Surviving Terminal Cancer to Help Others

Clint Spaeth
The Clearlink Story
4 min readJun 29, 2016

It’s been 11 years since my world fell apart.

I was 46, still had three of my five children living at home, and found a little lump on the back of my neck. It was one of those things I didn’t worry about too much — it was small. But after three months, it had grown from the size of a pea to a quarter. It didn’t hurt, but I went to the doctor to have it checked out anyways.

As soon as the doctor looked at it, I could tell he didn’t like what he was seeing. He sent me to a specialist who took a biopsy and told me I’d have results in one week. The next day, he called and asked my wife and I to come back in. That’s the point where your stomach drops and your heart leaps into your throat. When we got there, the doctor told me I had stage four melanoma and I should get my affairs in order.

That’s when everything came crashing down around me.

I’d been married 26 years, had five children, a good job, and a nice house in Syracuse, Utah. After being diagnosed with terminal cancer, I had to give up my job — 70 percent of our income. We lost our house. We lost our car. My wife and I eventually divorced. Albeit, I was still alive and that was the battle I wanted to fight.

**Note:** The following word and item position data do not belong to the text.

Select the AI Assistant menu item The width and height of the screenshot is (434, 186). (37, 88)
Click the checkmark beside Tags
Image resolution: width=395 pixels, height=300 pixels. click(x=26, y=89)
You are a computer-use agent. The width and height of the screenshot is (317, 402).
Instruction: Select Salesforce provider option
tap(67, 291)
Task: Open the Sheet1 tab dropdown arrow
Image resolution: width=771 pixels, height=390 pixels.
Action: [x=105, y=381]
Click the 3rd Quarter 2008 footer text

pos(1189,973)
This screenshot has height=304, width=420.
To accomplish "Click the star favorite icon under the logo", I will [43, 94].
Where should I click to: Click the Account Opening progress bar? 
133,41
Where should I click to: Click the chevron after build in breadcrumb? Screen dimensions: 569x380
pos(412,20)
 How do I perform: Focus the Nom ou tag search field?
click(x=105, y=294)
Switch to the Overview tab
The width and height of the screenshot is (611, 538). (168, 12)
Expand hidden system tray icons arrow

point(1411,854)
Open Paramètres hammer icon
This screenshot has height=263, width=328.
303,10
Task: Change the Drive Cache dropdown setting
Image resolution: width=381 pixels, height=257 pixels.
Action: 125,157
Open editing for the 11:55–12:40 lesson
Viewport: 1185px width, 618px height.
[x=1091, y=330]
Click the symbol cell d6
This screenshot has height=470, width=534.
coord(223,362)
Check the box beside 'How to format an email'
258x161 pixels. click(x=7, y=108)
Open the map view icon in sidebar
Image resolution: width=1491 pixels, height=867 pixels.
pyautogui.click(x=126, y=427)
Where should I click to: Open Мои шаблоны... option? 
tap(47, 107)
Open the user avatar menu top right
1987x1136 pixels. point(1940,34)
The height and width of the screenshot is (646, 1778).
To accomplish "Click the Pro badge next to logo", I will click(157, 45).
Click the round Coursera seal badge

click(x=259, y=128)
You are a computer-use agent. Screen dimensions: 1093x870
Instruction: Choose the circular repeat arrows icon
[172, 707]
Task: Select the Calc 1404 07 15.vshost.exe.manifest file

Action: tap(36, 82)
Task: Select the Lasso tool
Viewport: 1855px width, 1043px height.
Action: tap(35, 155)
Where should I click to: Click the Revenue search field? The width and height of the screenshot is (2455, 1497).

About 30 days after my diagnosis, I went in for surgery to remove the lump. One month after that, I had 32 lymph nodes removed, since that’s where the melanoma originated. After the second procedure, I was too afraid to look in the mirror. I had staples all over my face and head. My older daughter made me laugh a little when said I looked like Frankenstein’s brother, but when I finally worked up the courage to look in the mirror, I just sobbed. The doctor said I wouldn’t be disfigured, but I never thought I would look normal again or be able to function regularly in society.

I had made it through two procedures and an insane amount of emotional turmoil, but my fight was just beginning. For the next month, I went in five days a week to receive the maximum dose of chemo. People say that if the chemo doesn’t kill you, it’ll kill the cancer, and that’s absolutely true. My liver failed a couple of times. Chemo destroyed my entire immune system. I felt like I had the worst flu of my life. For 48 weeks after that, I went in three times a week to receive half of the max dose — a little less poison a day.

After a year, the doctor told me I might actually survive. At the time, I didn’t want to know what my odds were, but I triumphed over a 93 percent mortality rate. It took another year to build my immune system back up, but once I did it, I was ready to resume my life.

When I was terminally ill, social security approved my disability application. Once it was clear I was going to survive, a social security employee asked if they could help me with any training to get back on my feet. I wanted to go back to college to finish my degree, so they paid me while I got my credits. In 2001, I graduated from Weber State with a creative writing degree.

After graduating, I bounced around to different jobs until I discovered Clearlink was hiring for its Medicare sales team. I had prior experience selling Medicare (and being a recipient) and knew I wanted to do something that would help people. The main reason I enjoy being at Clearlink and selling Medicare is because of my personal connection to it and the fact that it’s a product that truly makes a difference in people’s lives. It’s not like selling a car. Medicare helps people for the better.

The whole experience of staring death in the face and living to talk about it changes you.

I survived.

It’s been 11 years since my remission began and I’m happy with where I am in my life. I love what I do. I love the people I talk to on the phone. Clearlink’s a great place to work and I’ve been part of tremendous growth — we’re planning on expanding our team from eight to 30 by the fall.

What cancer — and my time at Clearlink — has taught me is that at the end of the day, life goes on and you can be happy regardless of what happens to you. That’s why I choose to focus on the positive and fill my life with the things and people that make me happy.

Ultimately, good can be found in most everything, even in the darkest times.

Full disclosure: This article was written with direct contributions from a professional writer.